In other cases, Wilches had to ask his animators to stop using the automatic fill tools because the digital paint jobs looked too uniform.
“We had the luxury of not needing to be efficient in this one,” he says. “So I am normally a very nice director, but I was sending stuff back [to the animators], like, ‘I can see you used the paint bucket here. Can you just paint it by hand?’”
The final pass on the animation involved adding a layer of grain and fuzz that anyone watching it today would expect from an older cartoon.
“We’re all used to seeing these shows from YouTube rips or VHS copies,” Wilches says. “I’m sure when they did them, they were super high-definition, extremely well-defined. But the things we’re calling back to are fuzzy, a little bit offset. That was the last coat of paint, was to make it look like a VHS copy. If we made it super-sharp, it might look like a thing from the future, but it’s not going to look like the thing we all remember and love.”
Matching First Steps’ live-action look and feel
Given how Marvel Studios keeps its content close to the vest before release, I had to wonder how much Titmouse knew in advance about First Steps’ character designs and costumes, the live-action look of characters like Galactus, or Shakman’s overall retro-tech ’60s design. Wilches says that wasn’t a problem — if anything, Marvel gave him so much reference material that he got a little nervous from a fan perspective.

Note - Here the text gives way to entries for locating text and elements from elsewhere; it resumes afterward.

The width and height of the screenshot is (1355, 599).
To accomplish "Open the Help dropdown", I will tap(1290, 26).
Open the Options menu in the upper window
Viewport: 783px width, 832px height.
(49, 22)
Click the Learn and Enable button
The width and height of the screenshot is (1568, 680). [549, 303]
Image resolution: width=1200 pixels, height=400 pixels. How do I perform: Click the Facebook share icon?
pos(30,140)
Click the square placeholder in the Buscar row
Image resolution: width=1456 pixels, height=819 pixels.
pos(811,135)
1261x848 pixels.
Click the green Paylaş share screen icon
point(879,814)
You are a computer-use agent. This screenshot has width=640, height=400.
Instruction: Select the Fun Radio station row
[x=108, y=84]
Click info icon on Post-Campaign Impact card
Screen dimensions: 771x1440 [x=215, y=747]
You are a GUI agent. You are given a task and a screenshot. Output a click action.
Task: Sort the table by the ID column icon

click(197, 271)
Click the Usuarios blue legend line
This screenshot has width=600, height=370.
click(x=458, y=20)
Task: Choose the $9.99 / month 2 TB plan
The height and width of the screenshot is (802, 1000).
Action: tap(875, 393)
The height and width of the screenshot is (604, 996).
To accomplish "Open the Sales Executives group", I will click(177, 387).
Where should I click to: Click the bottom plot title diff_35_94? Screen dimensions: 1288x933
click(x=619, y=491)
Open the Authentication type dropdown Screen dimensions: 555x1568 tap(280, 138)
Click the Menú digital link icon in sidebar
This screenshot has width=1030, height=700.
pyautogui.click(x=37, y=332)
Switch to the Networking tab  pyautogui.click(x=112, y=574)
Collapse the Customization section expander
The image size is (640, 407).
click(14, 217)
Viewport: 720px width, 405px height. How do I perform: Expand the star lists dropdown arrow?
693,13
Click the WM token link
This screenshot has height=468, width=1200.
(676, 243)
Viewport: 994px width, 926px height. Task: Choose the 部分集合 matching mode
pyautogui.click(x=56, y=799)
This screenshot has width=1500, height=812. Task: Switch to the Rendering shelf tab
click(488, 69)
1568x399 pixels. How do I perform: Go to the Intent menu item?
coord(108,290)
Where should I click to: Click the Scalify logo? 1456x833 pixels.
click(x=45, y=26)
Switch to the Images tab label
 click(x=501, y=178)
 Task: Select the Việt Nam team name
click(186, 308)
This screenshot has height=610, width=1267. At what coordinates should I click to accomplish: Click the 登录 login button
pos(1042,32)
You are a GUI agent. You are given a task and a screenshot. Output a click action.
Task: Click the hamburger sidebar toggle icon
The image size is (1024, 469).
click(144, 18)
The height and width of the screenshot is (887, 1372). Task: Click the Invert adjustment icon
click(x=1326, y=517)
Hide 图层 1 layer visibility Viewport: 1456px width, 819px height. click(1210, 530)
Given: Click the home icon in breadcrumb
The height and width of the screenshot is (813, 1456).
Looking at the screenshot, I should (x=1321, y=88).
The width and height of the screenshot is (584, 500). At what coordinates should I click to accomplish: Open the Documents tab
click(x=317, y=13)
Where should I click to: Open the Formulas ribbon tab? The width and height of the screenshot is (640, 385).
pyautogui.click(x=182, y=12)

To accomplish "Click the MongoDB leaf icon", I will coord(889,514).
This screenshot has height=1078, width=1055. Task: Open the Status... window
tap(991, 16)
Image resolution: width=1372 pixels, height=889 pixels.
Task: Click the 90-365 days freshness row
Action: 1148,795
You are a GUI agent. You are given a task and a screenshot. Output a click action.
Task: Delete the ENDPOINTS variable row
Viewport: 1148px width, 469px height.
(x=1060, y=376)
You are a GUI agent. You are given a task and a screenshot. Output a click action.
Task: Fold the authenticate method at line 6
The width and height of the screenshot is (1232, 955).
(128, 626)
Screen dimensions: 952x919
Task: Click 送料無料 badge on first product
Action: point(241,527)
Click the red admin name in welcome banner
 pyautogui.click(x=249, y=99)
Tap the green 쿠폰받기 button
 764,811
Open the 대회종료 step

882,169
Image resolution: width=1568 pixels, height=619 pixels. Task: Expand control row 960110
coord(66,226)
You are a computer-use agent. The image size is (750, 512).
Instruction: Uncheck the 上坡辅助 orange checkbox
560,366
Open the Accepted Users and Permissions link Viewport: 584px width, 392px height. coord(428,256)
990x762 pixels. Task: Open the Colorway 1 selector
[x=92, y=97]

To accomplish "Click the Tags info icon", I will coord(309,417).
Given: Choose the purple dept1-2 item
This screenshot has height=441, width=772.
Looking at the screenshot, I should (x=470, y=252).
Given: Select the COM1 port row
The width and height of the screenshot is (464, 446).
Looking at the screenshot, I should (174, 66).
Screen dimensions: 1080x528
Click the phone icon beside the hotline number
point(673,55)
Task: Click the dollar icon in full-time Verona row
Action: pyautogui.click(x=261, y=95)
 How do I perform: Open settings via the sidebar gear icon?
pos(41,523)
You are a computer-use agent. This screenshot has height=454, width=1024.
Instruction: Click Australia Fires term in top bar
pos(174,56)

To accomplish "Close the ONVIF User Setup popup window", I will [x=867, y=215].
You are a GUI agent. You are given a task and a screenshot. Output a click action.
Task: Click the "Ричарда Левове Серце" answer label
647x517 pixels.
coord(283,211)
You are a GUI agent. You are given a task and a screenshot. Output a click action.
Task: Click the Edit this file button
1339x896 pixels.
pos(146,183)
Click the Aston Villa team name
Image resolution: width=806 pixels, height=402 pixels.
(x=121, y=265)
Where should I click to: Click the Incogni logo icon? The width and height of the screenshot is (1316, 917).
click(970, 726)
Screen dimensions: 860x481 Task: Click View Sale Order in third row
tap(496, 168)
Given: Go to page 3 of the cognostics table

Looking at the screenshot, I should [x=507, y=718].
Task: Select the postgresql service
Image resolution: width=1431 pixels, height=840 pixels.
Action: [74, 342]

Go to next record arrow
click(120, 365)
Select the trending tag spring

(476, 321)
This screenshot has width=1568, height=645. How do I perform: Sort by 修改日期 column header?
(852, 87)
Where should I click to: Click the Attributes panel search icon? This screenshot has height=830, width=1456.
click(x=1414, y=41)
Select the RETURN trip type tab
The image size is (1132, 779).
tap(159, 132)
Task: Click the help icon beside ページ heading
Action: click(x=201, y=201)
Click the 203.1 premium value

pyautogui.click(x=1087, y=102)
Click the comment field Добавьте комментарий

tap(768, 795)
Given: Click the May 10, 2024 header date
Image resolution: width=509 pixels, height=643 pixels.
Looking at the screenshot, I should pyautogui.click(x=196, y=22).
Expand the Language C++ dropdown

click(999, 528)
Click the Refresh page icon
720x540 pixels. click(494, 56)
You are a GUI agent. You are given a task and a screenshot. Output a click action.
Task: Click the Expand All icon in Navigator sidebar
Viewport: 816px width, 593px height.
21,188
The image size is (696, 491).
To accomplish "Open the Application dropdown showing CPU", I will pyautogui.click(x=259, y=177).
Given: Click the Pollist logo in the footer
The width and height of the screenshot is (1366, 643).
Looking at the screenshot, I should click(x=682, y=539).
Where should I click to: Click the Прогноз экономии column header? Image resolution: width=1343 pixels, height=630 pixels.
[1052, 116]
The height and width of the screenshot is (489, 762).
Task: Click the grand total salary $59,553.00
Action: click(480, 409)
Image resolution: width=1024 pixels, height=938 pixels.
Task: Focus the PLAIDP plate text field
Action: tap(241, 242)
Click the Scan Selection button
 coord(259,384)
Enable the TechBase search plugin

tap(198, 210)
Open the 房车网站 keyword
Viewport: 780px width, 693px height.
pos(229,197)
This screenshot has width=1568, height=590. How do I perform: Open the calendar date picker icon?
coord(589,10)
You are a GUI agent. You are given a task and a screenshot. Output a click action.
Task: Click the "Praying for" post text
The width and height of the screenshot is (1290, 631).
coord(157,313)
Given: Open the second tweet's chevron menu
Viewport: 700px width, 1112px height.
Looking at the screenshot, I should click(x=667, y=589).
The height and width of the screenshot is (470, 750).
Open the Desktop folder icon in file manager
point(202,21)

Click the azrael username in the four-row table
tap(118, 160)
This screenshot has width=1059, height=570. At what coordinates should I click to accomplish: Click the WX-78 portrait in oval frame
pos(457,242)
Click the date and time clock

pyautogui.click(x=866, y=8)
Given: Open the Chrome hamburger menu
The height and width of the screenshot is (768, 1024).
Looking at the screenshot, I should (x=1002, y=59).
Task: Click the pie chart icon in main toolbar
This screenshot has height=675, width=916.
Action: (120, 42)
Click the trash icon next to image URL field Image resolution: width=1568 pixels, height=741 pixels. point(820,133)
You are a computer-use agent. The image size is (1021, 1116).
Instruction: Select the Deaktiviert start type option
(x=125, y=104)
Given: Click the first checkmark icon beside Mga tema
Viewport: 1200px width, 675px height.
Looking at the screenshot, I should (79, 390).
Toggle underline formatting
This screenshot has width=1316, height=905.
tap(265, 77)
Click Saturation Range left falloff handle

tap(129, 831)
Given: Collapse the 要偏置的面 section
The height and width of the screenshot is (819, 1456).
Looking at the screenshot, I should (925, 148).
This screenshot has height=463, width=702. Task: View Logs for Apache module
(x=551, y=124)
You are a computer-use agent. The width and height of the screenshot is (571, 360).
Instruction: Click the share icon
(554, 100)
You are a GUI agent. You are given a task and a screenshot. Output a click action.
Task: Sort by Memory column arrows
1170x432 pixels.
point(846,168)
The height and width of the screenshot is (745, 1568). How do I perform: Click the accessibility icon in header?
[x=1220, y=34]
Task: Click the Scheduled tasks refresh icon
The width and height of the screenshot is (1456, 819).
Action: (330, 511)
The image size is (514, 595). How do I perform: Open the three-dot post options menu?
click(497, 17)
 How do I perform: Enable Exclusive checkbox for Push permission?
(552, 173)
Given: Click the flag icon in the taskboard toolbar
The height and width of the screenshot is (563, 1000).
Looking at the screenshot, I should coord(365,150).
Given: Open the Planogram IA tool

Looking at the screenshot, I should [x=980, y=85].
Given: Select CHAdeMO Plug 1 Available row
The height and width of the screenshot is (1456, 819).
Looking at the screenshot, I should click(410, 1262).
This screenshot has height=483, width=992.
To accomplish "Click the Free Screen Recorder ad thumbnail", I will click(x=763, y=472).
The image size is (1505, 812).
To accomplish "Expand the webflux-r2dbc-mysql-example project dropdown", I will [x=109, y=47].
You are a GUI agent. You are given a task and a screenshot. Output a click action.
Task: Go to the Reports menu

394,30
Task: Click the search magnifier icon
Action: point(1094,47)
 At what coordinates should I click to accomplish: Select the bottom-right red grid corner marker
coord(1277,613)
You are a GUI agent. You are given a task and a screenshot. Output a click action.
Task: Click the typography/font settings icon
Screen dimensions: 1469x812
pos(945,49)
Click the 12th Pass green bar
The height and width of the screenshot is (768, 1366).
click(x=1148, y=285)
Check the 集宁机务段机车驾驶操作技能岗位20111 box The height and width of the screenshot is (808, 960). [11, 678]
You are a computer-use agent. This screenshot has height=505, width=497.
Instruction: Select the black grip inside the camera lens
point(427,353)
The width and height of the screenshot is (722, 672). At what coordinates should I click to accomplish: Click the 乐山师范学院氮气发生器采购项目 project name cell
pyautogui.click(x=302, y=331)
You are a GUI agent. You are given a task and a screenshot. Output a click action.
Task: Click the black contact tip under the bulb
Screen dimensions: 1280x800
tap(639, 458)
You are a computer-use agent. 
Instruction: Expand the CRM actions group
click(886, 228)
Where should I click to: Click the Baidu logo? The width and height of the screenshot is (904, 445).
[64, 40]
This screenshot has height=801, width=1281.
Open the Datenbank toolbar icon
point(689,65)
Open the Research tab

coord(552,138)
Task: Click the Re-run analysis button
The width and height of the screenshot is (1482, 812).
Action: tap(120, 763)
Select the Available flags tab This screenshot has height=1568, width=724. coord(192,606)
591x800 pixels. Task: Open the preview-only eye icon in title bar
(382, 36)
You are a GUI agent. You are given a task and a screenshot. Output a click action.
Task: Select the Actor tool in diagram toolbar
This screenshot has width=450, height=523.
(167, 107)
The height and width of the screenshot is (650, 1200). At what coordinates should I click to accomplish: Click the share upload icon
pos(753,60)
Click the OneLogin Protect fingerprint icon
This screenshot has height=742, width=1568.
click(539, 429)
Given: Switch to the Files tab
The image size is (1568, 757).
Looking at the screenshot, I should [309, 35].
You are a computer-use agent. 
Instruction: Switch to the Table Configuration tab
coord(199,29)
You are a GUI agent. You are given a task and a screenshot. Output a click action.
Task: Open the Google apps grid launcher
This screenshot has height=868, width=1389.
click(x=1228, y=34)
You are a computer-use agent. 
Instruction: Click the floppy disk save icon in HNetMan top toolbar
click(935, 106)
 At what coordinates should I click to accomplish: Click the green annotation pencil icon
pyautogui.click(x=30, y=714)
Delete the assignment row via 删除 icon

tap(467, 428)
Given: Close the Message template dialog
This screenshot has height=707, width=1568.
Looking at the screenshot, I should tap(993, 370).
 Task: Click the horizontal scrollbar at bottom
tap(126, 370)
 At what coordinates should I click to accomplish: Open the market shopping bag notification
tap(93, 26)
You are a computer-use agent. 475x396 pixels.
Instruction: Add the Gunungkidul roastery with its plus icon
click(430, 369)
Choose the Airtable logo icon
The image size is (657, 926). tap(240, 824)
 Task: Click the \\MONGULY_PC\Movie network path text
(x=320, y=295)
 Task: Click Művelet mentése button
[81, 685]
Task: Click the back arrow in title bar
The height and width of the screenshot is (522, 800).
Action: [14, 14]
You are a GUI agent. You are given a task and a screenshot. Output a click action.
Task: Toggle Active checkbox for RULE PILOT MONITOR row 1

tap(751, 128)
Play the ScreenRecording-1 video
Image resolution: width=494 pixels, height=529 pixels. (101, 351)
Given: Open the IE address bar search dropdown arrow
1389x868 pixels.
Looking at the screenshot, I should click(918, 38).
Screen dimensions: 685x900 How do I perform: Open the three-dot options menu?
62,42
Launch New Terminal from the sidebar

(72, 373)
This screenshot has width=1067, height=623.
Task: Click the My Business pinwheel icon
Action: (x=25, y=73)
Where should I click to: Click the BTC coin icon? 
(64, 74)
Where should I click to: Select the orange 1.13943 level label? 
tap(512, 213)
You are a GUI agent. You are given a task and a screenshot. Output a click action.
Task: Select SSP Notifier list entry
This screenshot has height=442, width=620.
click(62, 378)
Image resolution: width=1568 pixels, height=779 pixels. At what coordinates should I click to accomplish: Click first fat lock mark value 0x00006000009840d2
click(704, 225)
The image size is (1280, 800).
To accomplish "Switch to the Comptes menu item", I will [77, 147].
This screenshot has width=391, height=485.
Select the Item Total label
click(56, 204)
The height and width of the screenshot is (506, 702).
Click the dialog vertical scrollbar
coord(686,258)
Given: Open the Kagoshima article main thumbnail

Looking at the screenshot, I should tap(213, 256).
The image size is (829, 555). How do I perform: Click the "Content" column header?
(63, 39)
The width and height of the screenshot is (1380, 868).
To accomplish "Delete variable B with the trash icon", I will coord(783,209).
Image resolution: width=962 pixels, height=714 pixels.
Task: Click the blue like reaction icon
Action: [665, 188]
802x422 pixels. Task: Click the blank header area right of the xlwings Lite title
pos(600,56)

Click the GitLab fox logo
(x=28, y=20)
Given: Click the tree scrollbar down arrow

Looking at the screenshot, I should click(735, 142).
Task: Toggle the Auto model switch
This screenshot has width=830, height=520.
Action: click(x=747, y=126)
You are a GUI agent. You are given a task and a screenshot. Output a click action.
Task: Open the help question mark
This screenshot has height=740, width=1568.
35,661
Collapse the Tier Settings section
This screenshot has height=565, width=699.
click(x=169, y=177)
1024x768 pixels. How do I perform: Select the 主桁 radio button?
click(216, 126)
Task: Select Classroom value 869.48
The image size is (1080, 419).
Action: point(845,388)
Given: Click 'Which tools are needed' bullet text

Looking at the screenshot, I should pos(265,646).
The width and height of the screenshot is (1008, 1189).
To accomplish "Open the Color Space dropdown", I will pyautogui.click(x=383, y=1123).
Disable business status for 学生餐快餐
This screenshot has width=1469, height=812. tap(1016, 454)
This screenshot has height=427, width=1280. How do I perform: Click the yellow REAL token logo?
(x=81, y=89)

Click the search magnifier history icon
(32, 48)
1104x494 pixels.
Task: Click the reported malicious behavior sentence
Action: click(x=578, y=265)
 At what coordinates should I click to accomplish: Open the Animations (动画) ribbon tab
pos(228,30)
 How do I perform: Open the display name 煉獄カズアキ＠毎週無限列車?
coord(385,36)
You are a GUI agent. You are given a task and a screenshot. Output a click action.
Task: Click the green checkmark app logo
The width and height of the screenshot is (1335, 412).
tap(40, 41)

“I’m a huge fan of the whole Marvel universe, and we kept getting all these references from the movie in progress, and I was like, Oh my God, I’m getting spoiled,” he says. “But they did provide us with [references for that] retro-future look they were using in the movie. And then, for us, it was ‘How do we translate those very polished, stylish designs into the awkward beauty of the TV show?’”
Part of that process was also reproducing the four primary actors — Pedro Pascal, Vanessa Kirby, Joseph Quinn, and the CG’d version of Ebon Moss-Bachrach — in animation, in a way where they’d be recognizable, but not caricatures.
“Designing the characters, the likenesses of the actors — that was a concern at first, because you feel like you have to represent these famous stars. But again, everybody was so open, and we had the benefit of working within this framework of making stuff that was awkwardly beautiful. So they’re not perfect reproductions, but you can still identify them as who they are.”
Wilches calls all these elements — the scaled-back animation, the awkward beauty, the not-quite-caricatures of movie stars — “a weird direction” for his team. But it’s a direction he found satisfying and rewarding. “It’s not a very technical direction,” he says. “It’s more like a spiritual direction, more like a philosophical thing. We’re living in a very strange time: Technology is all around us, and it is redefining all these things. And so to be able to go back in time and just use tools in the most pedestrian way, I feel like it gave us a moment of peace. We can relax, we can take a breath.”
The Fantastic Four: First Steps is still playing in theatrical release.